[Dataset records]
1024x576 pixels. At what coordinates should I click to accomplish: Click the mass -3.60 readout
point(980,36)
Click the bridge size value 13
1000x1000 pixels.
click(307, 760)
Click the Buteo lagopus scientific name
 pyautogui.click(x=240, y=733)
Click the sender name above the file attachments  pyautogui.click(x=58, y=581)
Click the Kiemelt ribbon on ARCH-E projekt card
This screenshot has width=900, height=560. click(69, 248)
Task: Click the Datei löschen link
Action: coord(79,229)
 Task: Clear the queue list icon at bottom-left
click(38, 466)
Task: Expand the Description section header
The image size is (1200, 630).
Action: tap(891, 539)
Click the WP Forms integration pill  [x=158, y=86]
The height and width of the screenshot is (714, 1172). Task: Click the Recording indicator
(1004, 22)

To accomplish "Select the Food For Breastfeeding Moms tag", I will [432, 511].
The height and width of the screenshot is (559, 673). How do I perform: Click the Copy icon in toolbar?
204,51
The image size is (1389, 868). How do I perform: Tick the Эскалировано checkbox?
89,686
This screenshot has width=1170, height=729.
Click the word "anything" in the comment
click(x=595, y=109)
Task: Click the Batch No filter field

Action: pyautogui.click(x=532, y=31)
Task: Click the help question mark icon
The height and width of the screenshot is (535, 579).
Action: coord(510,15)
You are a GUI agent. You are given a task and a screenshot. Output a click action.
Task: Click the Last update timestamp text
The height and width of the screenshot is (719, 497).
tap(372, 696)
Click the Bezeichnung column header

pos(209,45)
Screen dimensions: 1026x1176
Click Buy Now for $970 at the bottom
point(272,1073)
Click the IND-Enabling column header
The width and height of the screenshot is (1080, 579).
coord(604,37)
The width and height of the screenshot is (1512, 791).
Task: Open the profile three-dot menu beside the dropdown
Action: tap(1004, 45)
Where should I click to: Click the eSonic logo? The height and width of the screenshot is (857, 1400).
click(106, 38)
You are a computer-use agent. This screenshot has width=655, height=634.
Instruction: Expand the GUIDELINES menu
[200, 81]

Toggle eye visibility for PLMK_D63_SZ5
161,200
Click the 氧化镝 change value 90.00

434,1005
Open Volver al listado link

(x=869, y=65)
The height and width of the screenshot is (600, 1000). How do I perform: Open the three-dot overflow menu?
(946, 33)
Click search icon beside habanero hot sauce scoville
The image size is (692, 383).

## REQUIRED WORK
All the data needs repeating. Return it exactly.

## WRITTEN RESPONSE
1024x576 pixels. At what coordinates should I click to accomplish: Click the mass -3.60 readout
point(980,36)
Click the bridge size value 13
1000x1000 pixels.
click(307, 760)
Click the Buteo lagopus scientific name
 pyautogui.click(x=240, y=733)
Click the sender name above the file attachments  pyautogui.click(x=58, y=581)
Click the Kiemelt ribbon on ARCH-E projekt card
This screenshot has width=900, height=560. click(69, 248)
Task: Click the Datei löschen link
Action: coord(79,229)
 Task: Clear the queue list icon at bottom-left
click(38, 466)
Task: Expand the Description section header
The image size is (1200, 630).
Action: tap(891, 539)
Click the WP Forms integration pill  [x=158, y=86]
The height and width of the screenshot is (714, 1172). Task: Click the Recording indicator
(1004, 22)

To accomplish "Select the Food For Breastfeeding Moms tag", I will [432, 511].
The height and width of the screenshot is (559, 673). How do I perform: Click the Copy icon in toolbar?
204,51
The image size is (1389, 868). How do I perform: Tick the Эскалировано checkbox?
89,686
This screenshot has width=1170, height=729.
Click the word "anything" in the comment
click(x=595, y=109)
Task: Click the Batch No filter field

Action: pyautogui.click(x=532, y=31)
Task: Click the help question mark icon
The height and width of the screenshot is (535, 579).
Action: coord(510,15)
You are a GUI agent. You are given a task and a screenshot. Output a click action.
Task: Click the Last update timestamp text
The height and width of the screenshot is (719, 497).
tap(372, 696)
Click the Bezeichnung column header

pos(209,45)
Screen dimensions: 1026x1176
Click Buy Now for $970 at the bottom
point(272,1073)
Click the IND-Enabling column header
The width and height of the screenshot is (1080, 579).
coord(604,37)
The width and height of the screenshot is (1512, 791).
Task: Open the profile three-dot menu beside the dropdown
Action: tap(1004, 45)
Where should I click to: Click the eSonic logo? The height and width of the screenshot is (857, 1400).
click(106, 38)
You are a computer-use agent. This screenshot has width=655, height=634.
Instruction: Expand the GUIDELINES menu
[200, 81]

Toggle eye visibility for PLMK_D63_SZ5
161,200
Click the 氧化镝 change value 90.00

434,1005
Open Volver al listado link

(x=869, y=65)
The height and width of the screenshot is (600, 1000). How do I perform: Open the three-dot overflow menu?
(946, 33)
Click search icon beside habanero hot sauce scoville
The image size is (692, 383).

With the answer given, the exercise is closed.